• DIRECTIONS
[1] Answer these questions using the text on the integrative health and medicine movement:
(a) What does the author enjoy thinking of these influences as?
(b) What trial is named as having muzzled the AMA's worst bigotry toward non-pharma approaches?
(c) Who is identified as the founder of Scientology?
[2] Transcribe the portion of the text on the integrative health and medicine movement between "Caught up in" and "the integrative era.", inclusive.

• PROVIDED TEXT
How the Scientologists Muzzled the AMA and Other Serendipity in the Movement for Integrative Health and Medicine

How the Scientologists Muzzled the AMA and Other Serendipity in the Movement for Integrative Health and Medicine

Caught up in a movement, one likes to assign causality to explain advances. A pressure applied in one place brings movement in the other. The set of collaborating entities manage to get to a policy table and push something positive through. A story begins to accumulate. Yet a close reading finds also influences of what that ancients might have called fate. The New Age may associate these with intention. I enjoy thinking of these as serendipity. I have accumulated a few favorites for the integrative health and medicine field. They begin with the circumstance of my own connection.  None is more striking than that which I encountered in a new publication on the influential Wilk vs. the AMA trial that muzzled the AMA’s worst bigotry toward non-pharma approaches. It turns out that L Ron Hubbard, the founder of Scientology, may be credited with opening the integrative era.

• EXTRACTED DATA
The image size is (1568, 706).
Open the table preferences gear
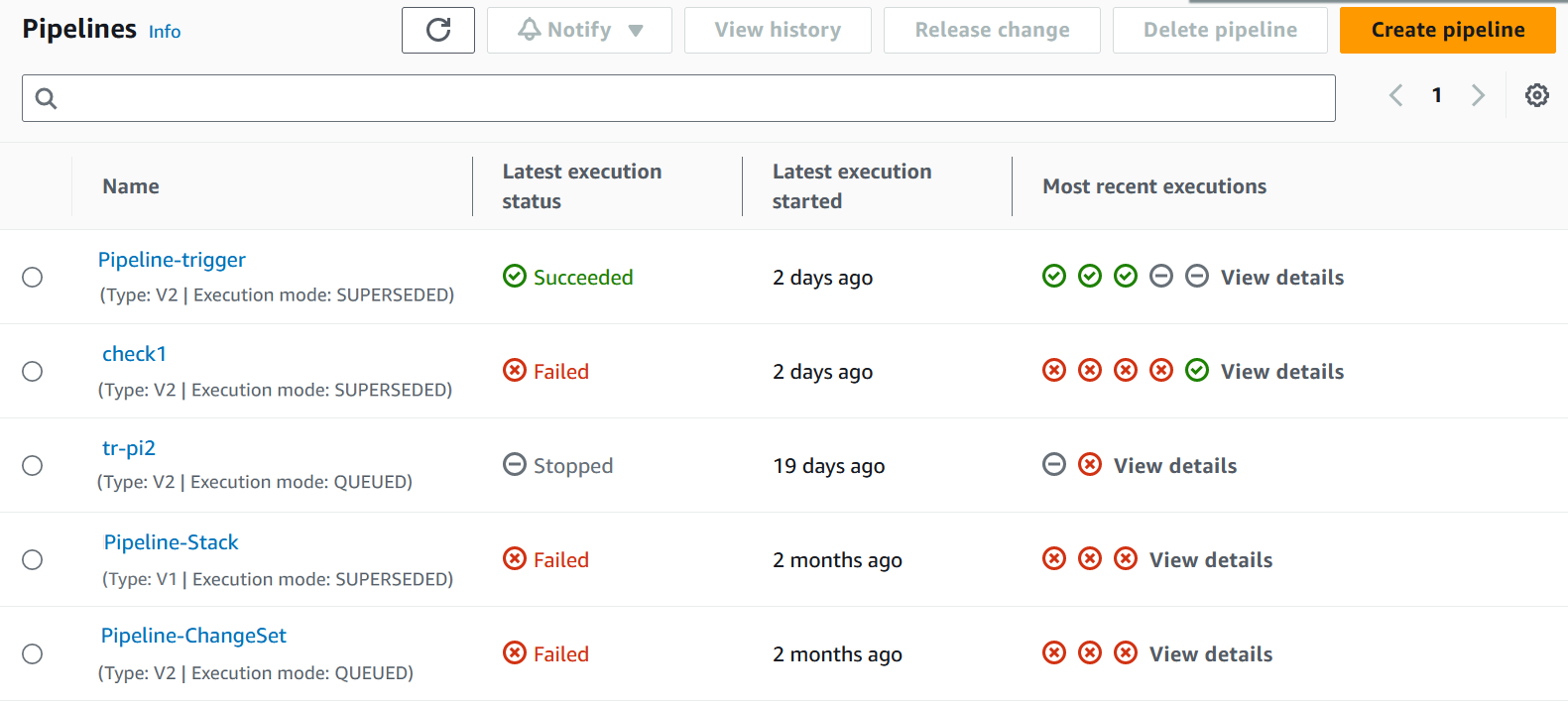click(1536, 95)
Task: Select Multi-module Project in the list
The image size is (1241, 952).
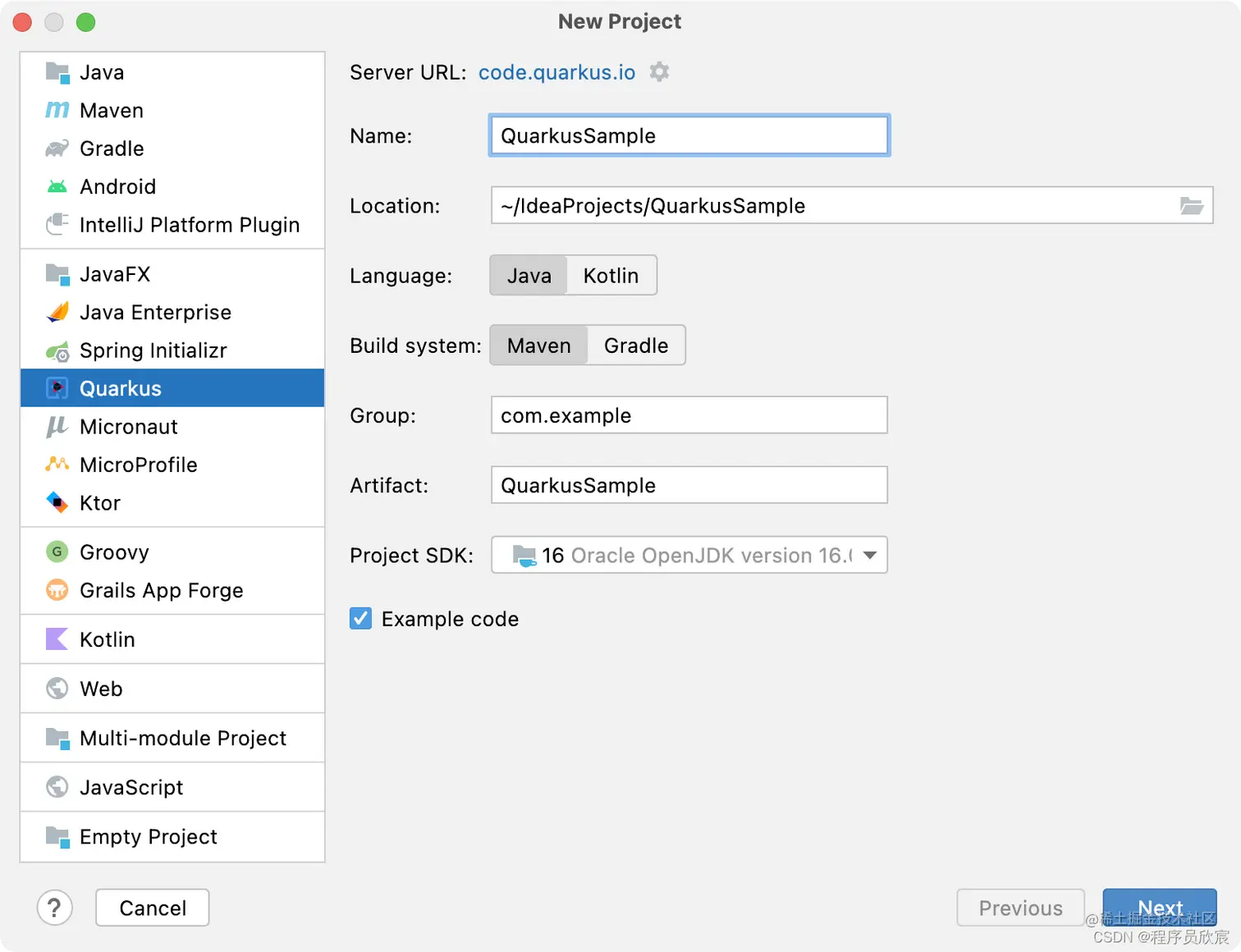Action: point(182,739)
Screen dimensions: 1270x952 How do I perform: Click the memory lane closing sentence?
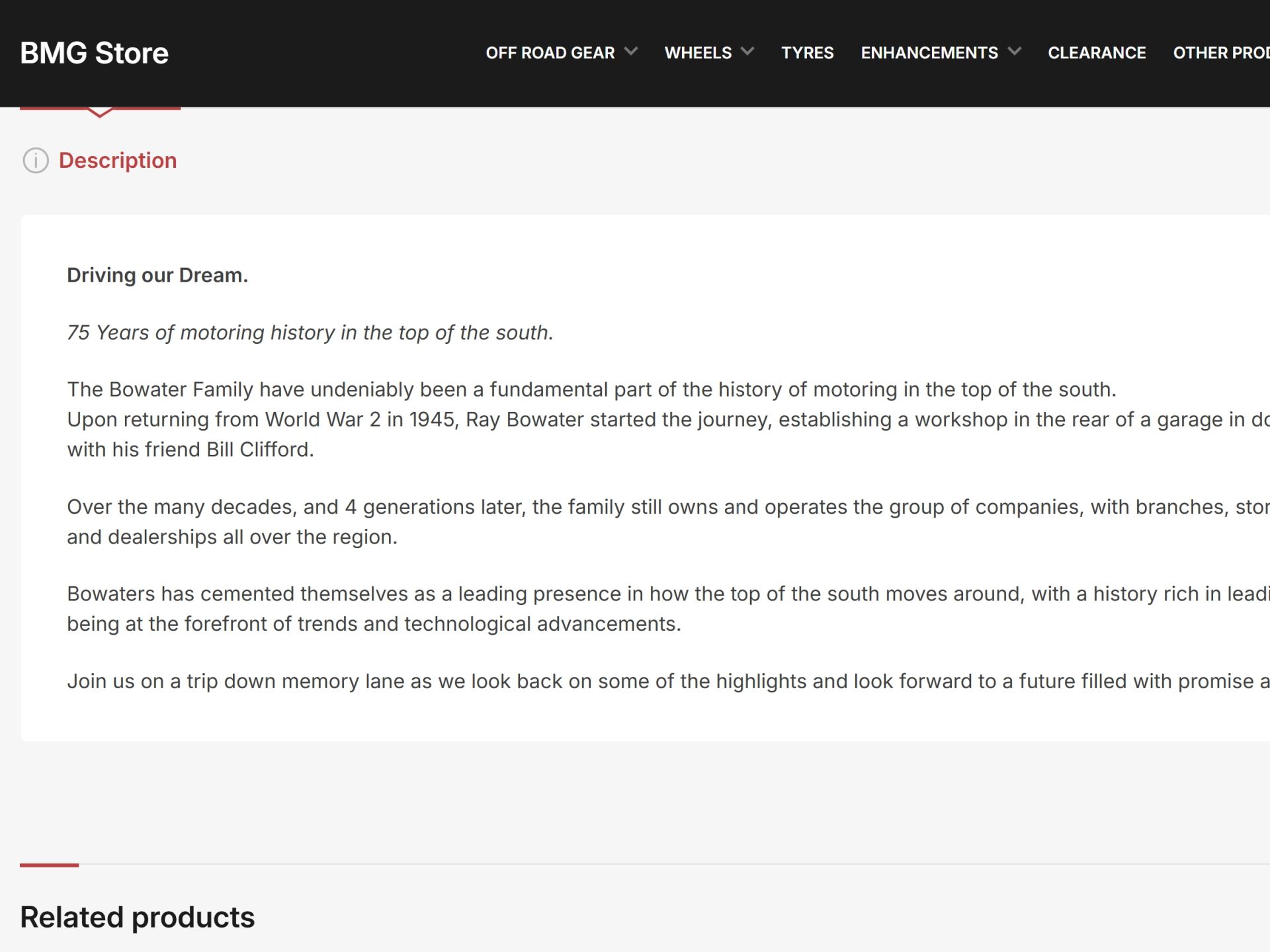click(x=668, y=681)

• RESULTS FOR THE EXERCISE
[1]
(a) Serendipity.
(b) Wilk vs. the AMA.
(c) L Ron Hubbard.

[2]
Caught up in a movement, one likes to assign causality to explain advances. A pressure applied in one place brings movement in the other. The set of collaborating entities manage to get to a policy table and push something positive through. A story begins to accumulate. Yet a close reading finds also influences of what that ancients might have called fate. The New Age may associate these with intention. I enjoy thinking of these as serendipity. I have accumulated a few favorites for the integrative health and medicine field. They begin with the circumstance of my own connection.  None is more striking than that which I encountered in a new publication on the influential Wilk vs. the AMA trial that muzzled the AMA’s worst bigotry toward non-pharma approaches. It turns out that L Ron Hubbard, the founder of Scientology, may be credited with opening the integrative era.